3 – Às vezes temo que as crianças me levem a sério demais e pensem que sou um especialista em morte. A verdade simples é que as histórias não são sobre a morte, são sobre pessoas diante dela, reagindo e pensando cada uma à sua maneira. Há uma diferença aí, não? Eu não sei absolutamente nada sobre a morte ou a Morte – aliás, como o resto da humanidade. Mas isso me lembra a historinha do curta-metragem do Javier Recio Garcia, La dama y la muerte.

Numa escola, uma professora descobriu na internet o desenho e acessou para os alunos. Eles ficaram muito contentes não só porque gostaram, mas porque era sensacional que eu tivesse ganhado o prêmio Goya de 2009, tivesse sido indicado ao Oscar e fosse amigo do Antonio Banderas, um dos produtores. A professora disse que o filme não era meu. Foi um escândalo. Como não é dele? Se o negócio é a Morte, só pode ser dele. A Morte é o latifúndio do Ernani Ssó.

Acho isso divertido, mas me sinto incomodado. Em primeiro lugar, há outros autores que lidam com a Morte, como Ricardo Azevedo, que por sinal escreveu antes de mim. Em segundo, acho que deviam aparecer muitos outros. Quanto mais olhos olhando a Morte, mais chances de ela ser vista.

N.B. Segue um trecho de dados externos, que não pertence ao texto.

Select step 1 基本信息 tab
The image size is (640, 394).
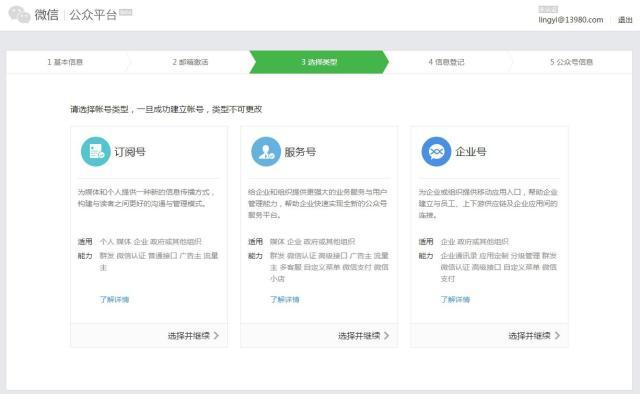coord(65,62)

4 – Ao final de uma visita, numa escola localizada numa das mais pobres e violentas vilas de Porto Alegre, uma professora veio me contar como tinha descoberto meu livro. Um aluno não apareceu na aula pela manhã. Veio no outro dia, fora de horário, pra falar com ela: o pai tinha morrido e ele queria um livro que falasse da morte pra ver se entendia o que tinha acontecido. Como não achou nada na biblioteca da escola, ela foi a uma grande livraria e encontrou Contos de morte morrida. Foi uma sorte, porque quase nunca se encontram meus livros nas livrarias, sejam grandes ou pequenas. A professora o comprou e emprestou pro menino. Dali a alguns dias, quando ele o devolveu, disse pra ela: acho que agora eu sei o que aconteceu.

Já passei por outras situações parecidas com esse mesmo livro e mais uma vez o que senti foi contraditório. Esses velhos contos, com seu humor seco, não são um esparadrapo pra colar sobre o câncer. Sejamos explícitos, que Deus me perdoe: não vendem esperança nenhuma. São apenas uma mão no ombro, uma voz dizendo sinto muito, meu caro, as coisas são assim. Vamos falar disso?

 

***

Ernani Ssó é autor de Contos de gigantesAmigos da onça e As lendas urbanas da morte, entre outros. Nasceu em Bom Jesus, RS, num ano de neve. Em 1974 entrou para o jornalismo, porque queria ser escritor. Saiu em 75, pelo mesmo motivo. Tem livros para adultos, mas prefere os infantis, porque são mais difíceis de escrever. Chama-se Ernani por causa de um galã de radionovela e Ssó, esse erro de revisão, de maluco, ou para não se sentir muito sozinho, como disse Mário Quintana.